───── Provided data ─────

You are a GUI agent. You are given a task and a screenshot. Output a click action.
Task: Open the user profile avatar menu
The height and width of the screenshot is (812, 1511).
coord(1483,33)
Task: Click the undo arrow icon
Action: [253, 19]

─────

* **Your goal**: Copy exactly the lines that run from the one containing "Task: Open the user profile avatar menu" to the last line of the listing, both included, and nothing more.

* **Task response**:
Task: Open the user profile avatar menu
The height and width of the screenshot is (812, 1511).
coord(1483,33)
Task: Click the undo arrow icon
Action: [253, 19]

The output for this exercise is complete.